What is Debug Information?
When source code is compiled into a “binary” (on Windows, a .exe
or .dll
file) the compiler can also produce an accompanying file of metadata describing things like where each function, statement, and variable is laid out in memory. When you are debugging and ask for the value of some variable x
, the debugger looks in this metadata to understand things like “what type is x
and how to evaluate it and present its value to you.
For example, consider this very interesting program that I totally invented just now:
const auto message = "Hello World!";
std::cout << message << std::endl;
Which I compiled (no optimization) to:
00371934 mov dword ptr [ebp-8],377B30h
0037193B mov eax,dword ptr [ebp-8]
0037193E push eax
0037193F call 003710D2
00371944 add esp,4
(Aside: in my headcannon both e
and x
in eax
mean “extended” and a
is short for accumulator
from CPUs that only had one general-purpose register.)
I guess this is readable if you know assembly. With debugging information the debugger can map these instructions back to source code and explain data reference. It looks like this:
const auto message = "Hello World!\n";
00371934 mov dword ptr [message],offset string "Hello World!\n" (0377B30h)
printf(message);
0037193B mov eax,dword ptr [message]
0037193E push eax
0037193F call _printf (03710D2h)
00371944 add esp,4
On Windows the metadata for debugging is stored in a .pdb
file, short for “Program Database”. I guess every file is a “database” so I’m not sure that’s a very compelling name, but that’s what it’s called. Also, the first 4 bytes are RSDS
, the initials of the folks that defined the format.
Debug vs. Release builds
Here’s the same program in Release:
const auto message = "Hello World!\n";
printf(message);
00F31046 push offset string "Hello World!\n" (0F32100h)
00F3104B call printf (0F31010h)
00F31050 add esp,4
The main difference is message
has been inlined, saving a few instructions for improved performance. There are no instructions that explicitly come from the declaration of that local variable, so you can’t step through the code in the same way.

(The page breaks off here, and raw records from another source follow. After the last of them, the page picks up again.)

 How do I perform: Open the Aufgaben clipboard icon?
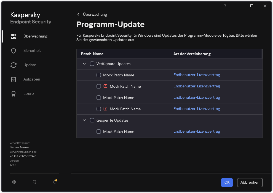click(14, 79)
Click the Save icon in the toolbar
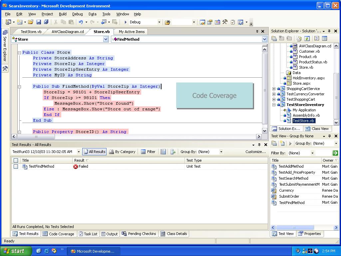The width and height of the screenshot is (341, 256). click(x=39, y=22)
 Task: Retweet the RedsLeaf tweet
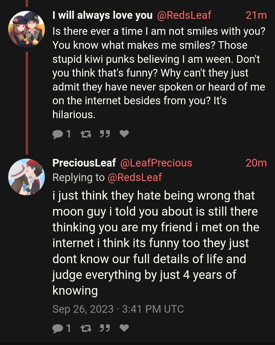click(x=86, y=134)
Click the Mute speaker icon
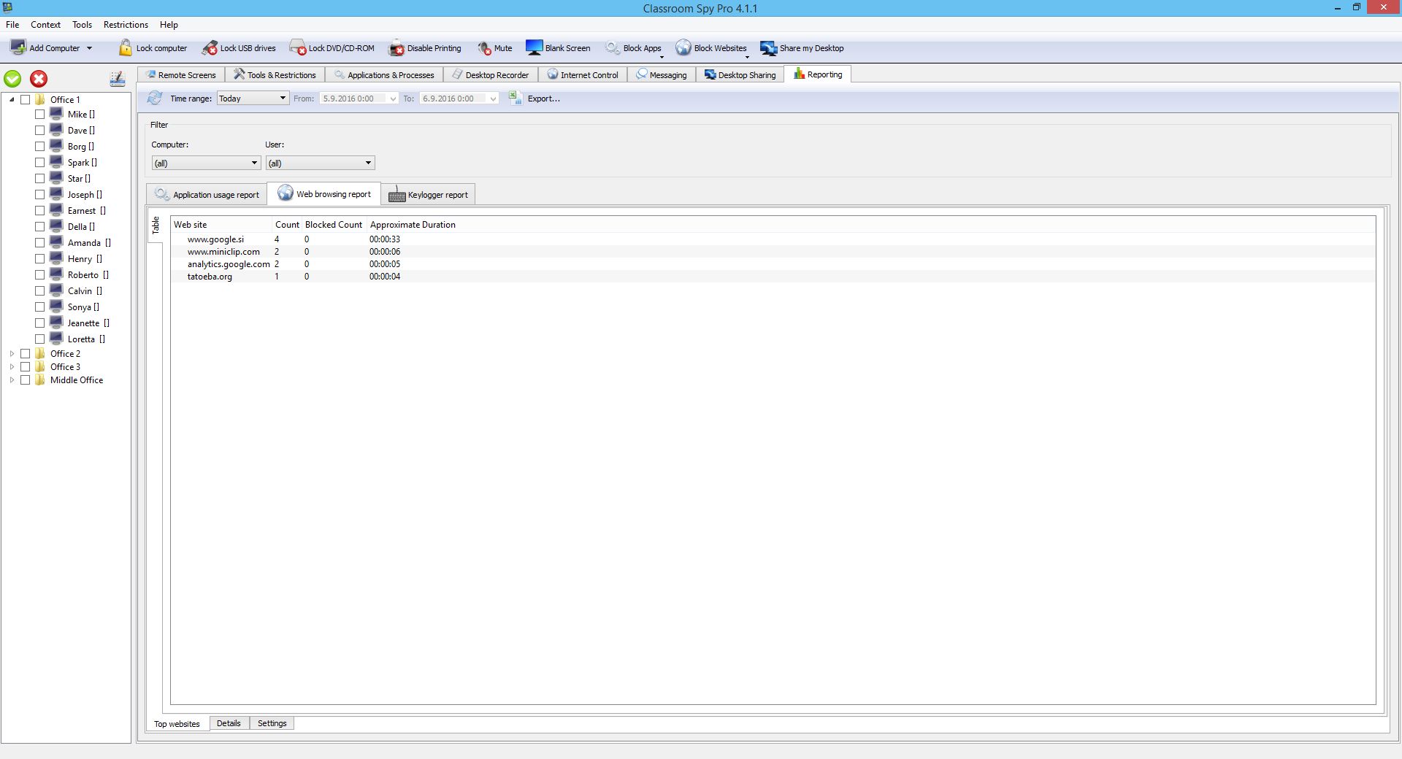The height and width of the screenshot is (759, 1402). tap(484, 48)
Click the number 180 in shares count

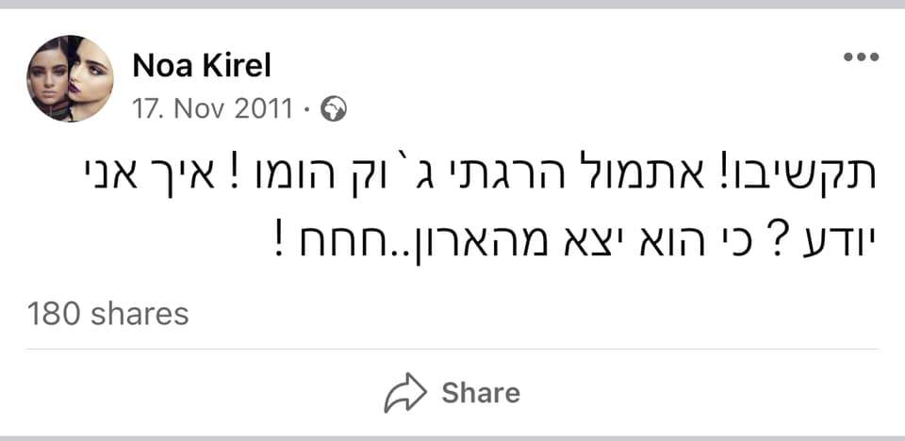53,313
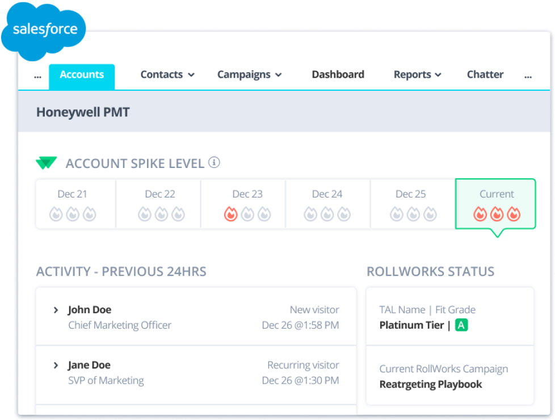The height and width of the screenshot is (420, 555).
Task: Click the Reatrgeting Playbook campaign name
Action: pos(430,384)
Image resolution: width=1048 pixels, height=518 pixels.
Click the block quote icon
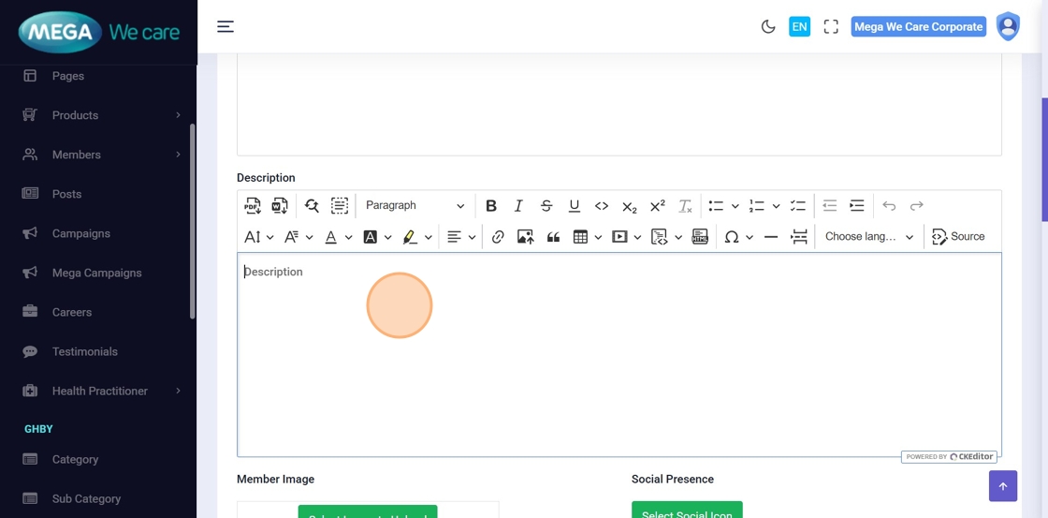pyautogui.click(x=553, y=237)
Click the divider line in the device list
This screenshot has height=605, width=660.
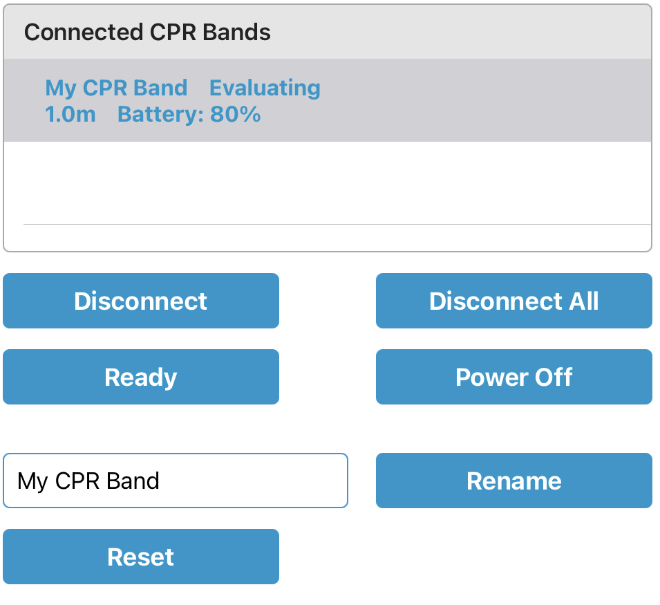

A common misunderstanding is that the difference between the Debug build and the Release build is that debugging information (in a PDB file) is only available for the former, and that the latter cannot be debugged. This is incorrect. Debugging information can be produced for both Debug and Release. Release builds are (almost always) optimized which can make them more difficult to debug, but it’s still possible to debug.
A short rant
Some compilers and build systems default to only producing debugging information for the Debug build, but in my not-at-all-humble opinion this is dumb and reinforces that misunderstanding. The build should always produce debugging information. The option to not produce debug info shouldn’t even exist.
A short apology
What is the difference between the terms “debug info” and “symbols” and “PDB”? Nothing. They’re synonyms. “Symbols” is a common term when implementing a compiler, but outside of that context it’s an odd term; yet we use it all over the place in debugger-land. Sorry for the confusion.